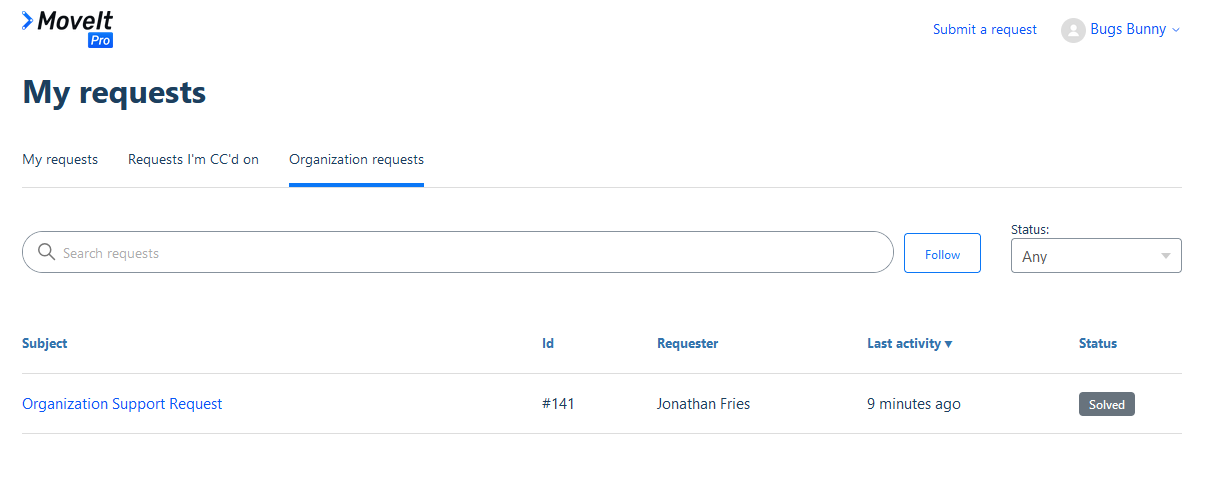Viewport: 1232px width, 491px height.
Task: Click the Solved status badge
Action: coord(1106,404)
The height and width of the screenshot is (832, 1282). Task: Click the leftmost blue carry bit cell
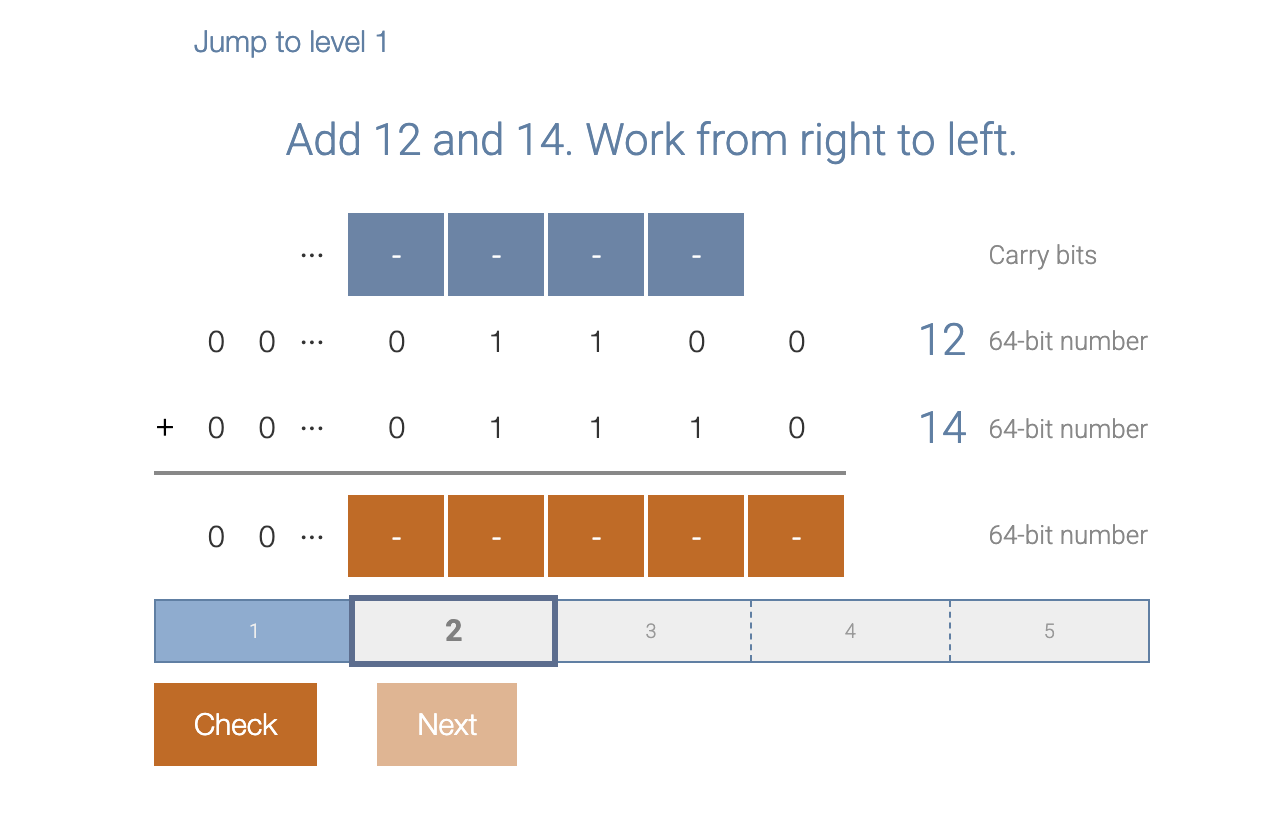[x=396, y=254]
------------------------
▶ [ABOUT THIS TASK] Pictures are to be omitted. Output verbatim only the lines from the one holding "The height and" through the end of the material, both included.

▶ [TASK RESULT]
The height and width of the screenshot is (832, 1282). Task: Click the leftmost blue carry bit cell
[x=396, y=254]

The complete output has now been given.